Rewrite these rows with every "floor 1" changed to "level 1", leaving everything else unchanged.
-.-.-
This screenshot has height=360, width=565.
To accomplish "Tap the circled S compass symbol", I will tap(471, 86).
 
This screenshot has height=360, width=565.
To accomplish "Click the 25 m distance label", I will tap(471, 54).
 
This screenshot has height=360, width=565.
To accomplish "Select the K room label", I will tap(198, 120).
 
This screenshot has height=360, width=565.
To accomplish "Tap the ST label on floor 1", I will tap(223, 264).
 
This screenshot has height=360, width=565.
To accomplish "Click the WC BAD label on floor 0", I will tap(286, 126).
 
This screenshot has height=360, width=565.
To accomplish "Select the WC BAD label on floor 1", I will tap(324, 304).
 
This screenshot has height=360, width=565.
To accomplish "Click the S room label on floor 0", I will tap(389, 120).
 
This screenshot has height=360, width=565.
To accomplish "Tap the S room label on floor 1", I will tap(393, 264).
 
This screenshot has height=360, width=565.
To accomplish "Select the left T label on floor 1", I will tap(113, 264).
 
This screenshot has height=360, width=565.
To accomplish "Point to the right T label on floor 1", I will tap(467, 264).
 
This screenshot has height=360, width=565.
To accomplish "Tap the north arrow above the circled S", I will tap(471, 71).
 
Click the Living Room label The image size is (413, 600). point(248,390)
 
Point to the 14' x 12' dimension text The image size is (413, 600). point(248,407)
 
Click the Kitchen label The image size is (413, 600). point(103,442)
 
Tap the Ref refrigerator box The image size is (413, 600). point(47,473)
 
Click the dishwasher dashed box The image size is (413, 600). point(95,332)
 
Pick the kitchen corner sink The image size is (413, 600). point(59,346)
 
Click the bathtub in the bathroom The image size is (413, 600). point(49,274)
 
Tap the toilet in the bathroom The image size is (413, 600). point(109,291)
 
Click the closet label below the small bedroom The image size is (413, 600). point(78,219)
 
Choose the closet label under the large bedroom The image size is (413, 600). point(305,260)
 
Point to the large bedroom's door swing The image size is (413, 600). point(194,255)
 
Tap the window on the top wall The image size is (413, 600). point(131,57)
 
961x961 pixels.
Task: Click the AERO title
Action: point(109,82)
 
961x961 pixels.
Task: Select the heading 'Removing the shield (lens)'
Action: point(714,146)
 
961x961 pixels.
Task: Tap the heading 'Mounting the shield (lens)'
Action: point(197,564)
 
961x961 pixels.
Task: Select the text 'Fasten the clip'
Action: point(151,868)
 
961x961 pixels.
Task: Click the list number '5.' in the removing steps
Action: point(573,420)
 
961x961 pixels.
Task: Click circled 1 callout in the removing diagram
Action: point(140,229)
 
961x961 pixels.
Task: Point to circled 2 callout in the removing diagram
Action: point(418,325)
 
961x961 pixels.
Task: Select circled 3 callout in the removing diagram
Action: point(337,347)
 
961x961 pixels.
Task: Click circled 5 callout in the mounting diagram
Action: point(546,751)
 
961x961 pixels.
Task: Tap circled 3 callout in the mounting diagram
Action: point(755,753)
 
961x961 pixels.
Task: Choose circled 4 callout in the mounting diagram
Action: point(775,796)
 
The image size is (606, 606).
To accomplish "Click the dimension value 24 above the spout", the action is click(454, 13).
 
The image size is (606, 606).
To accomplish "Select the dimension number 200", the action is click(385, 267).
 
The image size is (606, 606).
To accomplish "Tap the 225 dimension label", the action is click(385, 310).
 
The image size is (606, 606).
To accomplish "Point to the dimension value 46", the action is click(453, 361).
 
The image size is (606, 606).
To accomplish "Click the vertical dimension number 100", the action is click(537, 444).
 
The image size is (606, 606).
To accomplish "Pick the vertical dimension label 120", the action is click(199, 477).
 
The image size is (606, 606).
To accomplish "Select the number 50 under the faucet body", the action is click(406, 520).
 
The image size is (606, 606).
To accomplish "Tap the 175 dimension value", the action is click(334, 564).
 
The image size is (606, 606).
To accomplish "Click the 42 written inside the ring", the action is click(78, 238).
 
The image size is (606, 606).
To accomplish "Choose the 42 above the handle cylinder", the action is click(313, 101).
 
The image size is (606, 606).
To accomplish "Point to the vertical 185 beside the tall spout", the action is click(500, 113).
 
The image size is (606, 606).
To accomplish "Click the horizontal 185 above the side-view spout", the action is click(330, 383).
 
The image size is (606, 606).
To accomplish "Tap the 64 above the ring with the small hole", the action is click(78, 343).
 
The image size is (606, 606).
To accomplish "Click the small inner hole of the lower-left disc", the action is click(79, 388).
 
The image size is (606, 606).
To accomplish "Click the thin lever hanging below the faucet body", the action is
-.-.-
Output of the exercise:
This screenshot has height=360, width=565.
To accomplish "Tap the circled S compass symbol", I will tap(471, 86).
 
This screenshot has height=360, width=565.
To accomplish "Click the 25 m distance label", I will tap(471, 54).
 
This screenshot has height=360, width=565.
To accomplish "Select the K room label", I will tap(198, 120).
 
This screenshot has height=360, width=565.
To accomplish "Tap the ST label on level 1", I will tap(223, 264).
 
This screenshot has height=360, width=565.
To accomplish "Click the WC BAD label on floor 0", I will tap(286, 126).
 
This screenshot has height=360, width=565.
To accomplish "Select the WC BAD label on level 1", I will tap(324, 304).
 
This screenshot has height=360, width=565.
To accomplish "Click the S room label on floor 0", I will tap(389, 120).
 
This screenshot has height=360, width=565.
To accomplish "Tap the S room label on level 1", I will tap(393, 264).
 
This screenshot has height=360, width=565.
To accomplish "Select the left T label on level 1", I will tap(113, 264).
 
This screenshot has height=360, width=565.
To accomplish "Point to the right T label on level 1", I will tap(467, 264).
 
This screenshot has height=360, width=565.
To accomplish "Tap the north arrow above the circled S", I will tap(471, 71).
 
Click the Living Room label The image size is (413, 600). point(248,390)
 
Point to the 14' x 12' dimension text The image size is (413, 600). point(248,407)
 
Click the Kitchen label The image size is (413, 600). point(103,442)
 
Tap the Ref refrigerator box The image size is (413, 600). point(47,473)
 
Click the dishwasher dashed box The image size is (413, 600). point(95,332)
 
Pick the kitchen corner sink The image size is (413, 600). point(59,346)
 
Click the bathtub in the bathroom The image size is (413, 600). point(49,274)
 
Tap the toilet in the bathroom The image size is (413, 600). point(109,291)
 
Click the closet label below the small bedroom The image size is (413, 600). point(78,219)
 
Choose the closet label under the large bedroom The image size is (413, 600). point(305,260)
 
Point to the large bedroom's door swing The image size is (413, 600). point(194,255)
 
Tap the window on the top wall The image size is (413, 600). point(131,57)
 
961x961 pixels.
Task: Click the AERO title
Action: point(109,82)
 
961x961 pixels.
Task: Select the heading 'Removing the shield (lens)'
Action: point(714,146)
 
961x961 pixels.
Task: Tap the heading 'Mounting the shield (lens)'
Action: point(197,564)
 
961x961 pixels.
Task: Select the text 'Fasten the clip'
Action: point(151,868)
 
961x961 pixels.
Task: Click the list number '5.' in the removing steps
Action: point(573,420)
 
961x961 pixels.
Task: Click circled 1 callout in the removing diagram
Action: point(140,229)
 
961x961 pixels.
Task: Point to circled 2 callout in the removing diagram
Action: point(418,325)
 
961x961 pixels.
Task: Select circled 3 callout in the removing diagram
Action: point(337,347)
 
961x961 pixels.
Task: Click circled 5 callout in the mounting diagram
Action: point(546,751)
 
961x961 pixels.
Task: Tap circled 3 callout in the mounting diagram
Action: point(755,753)
 
961x961 pixels.
Task: Choose circled 4 callout in the mounting diagram
Action: point(775,796)
 
The image size is (606, 606).
To accomplish "Click the dimension value 24 above the spout", the action is click(454, 13).
 
The image size is (606, 606).
To accomplish "Select the dimension number 200", the action is click(385, 267).
 
The image size is (606, 606).
To accomplish "Tap the 225 dimension label", the action is click(385, 310).
 
The image size is (606, 606).
To accomplish "Point to the dimension value 46", the action is click(453, 361).
 
The image size is (606, 606).
To accomplish "Click the vertical dimension number 100", the action is click(537, 444).
 
The image size is (606, 606).
To accomplish "Pick the vertical dimension label 120", the action is click(199, 477).
 
The image size is (606, 606).
To accomplish "Select the number 50 under the faucet body", the action is click(406, 520).
 
The image size is (606, 606).
To accomplish "Tap the 175 dimension value", the action is click(334, 564).
 
The image size is (606, 606).
To accomplish "Click the 42 written inside the ring", the action is click(78, 238).
 
The image size is (606, 606).
To accomplish "Choose the 42 above the handle cylinder", the action is click(313, 101).
 
The image size is (606, 606).
To accomplish "Point to the vertical 185 beside the tall spout", the action is click(500, 113).
 
The image size is (606, 606).
To accomplish "Click the horizontal 185 above the side-view spout", the action is click(330, 383).
 
The image size is (606, 606).
To accomplish "Tap the 64 above the ring with the small hole", the action is click(78, 343).
 
The image size is (606, 606).
To accomplish "Click the small inner hole of the lower-left disc", the action is click(79, 388).
 
The image size is (606, 606).
To accomplish "Click the thin lever hanging below the faucet body", the action is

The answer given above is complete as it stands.